→ **AVAILABLE RECORDS**
* * *

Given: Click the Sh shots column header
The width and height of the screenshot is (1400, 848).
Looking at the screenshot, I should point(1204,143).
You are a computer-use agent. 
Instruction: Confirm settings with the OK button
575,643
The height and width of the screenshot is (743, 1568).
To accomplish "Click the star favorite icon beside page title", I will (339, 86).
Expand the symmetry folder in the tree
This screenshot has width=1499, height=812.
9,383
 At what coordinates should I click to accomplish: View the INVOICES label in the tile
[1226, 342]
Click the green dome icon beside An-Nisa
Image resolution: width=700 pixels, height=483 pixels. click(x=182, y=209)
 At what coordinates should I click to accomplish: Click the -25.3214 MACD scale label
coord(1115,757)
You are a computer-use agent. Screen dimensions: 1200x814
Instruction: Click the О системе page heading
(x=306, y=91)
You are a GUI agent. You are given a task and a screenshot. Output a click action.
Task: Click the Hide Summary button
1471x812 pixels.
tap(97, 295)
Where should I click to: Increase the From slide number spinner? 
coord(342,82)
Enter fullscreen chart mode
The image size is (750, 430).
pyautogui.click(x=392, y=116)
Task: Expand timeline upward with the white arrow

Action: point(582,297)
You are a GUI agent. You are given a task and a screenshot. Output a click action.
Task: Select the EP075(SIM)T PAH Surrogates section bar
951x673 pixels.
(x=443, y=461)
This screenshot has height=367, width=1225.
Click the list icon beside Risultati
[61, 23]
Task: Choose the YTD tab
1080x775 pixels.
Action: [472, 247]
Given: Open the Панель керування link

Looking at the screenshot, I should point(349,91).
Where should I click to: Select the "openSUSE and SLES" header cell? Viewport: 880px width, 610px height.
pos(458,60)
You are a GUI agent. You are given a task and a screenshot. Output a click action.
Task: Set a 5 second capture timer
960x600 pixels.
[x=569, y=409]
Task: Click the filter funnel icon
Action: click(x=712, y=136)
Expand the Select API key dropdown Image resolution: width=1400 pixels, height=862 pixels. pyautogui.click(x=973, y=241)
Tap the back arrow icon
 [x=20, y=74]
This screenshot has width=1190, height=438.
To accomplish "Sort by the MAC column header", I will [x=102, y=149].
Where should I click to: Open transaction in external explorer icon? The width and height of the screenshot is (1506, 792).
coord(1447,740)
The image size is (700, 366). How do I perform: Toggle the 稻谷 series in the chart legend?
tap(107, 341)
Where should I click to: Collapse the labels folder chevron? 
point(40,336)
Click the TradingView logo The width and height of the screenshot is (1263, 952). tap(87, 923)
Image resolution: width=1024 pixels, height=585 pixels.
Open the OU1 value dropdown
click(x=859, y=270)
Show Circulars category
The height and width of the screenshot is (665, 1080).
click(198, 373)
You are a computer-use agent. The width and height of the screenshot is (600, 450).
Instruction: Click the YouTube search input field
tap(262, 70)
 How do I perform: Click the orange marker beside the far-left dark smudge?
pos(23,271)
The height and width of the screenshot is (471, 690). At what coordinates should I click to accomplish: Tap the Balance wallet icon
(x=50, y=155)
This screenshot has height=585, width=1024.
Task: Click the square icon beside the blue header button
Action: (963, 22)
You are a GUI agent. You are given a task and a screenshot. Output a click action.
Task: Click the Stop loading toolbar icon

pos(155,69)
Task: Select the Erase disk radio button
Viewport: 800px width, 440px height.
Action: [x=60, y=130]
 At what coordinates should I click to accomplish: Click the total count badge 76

* * *

→ **WORK REQUIRED**
From the entries above, copy every line where the word "computer" shows up.

→ **WRITTEN RESPONSE**
You are a computer-use agent. 
You are a computer-use agent. Screen dimensions: 1200x814
You are a computer-use agent. The width and height of the screenshot is (600, 450).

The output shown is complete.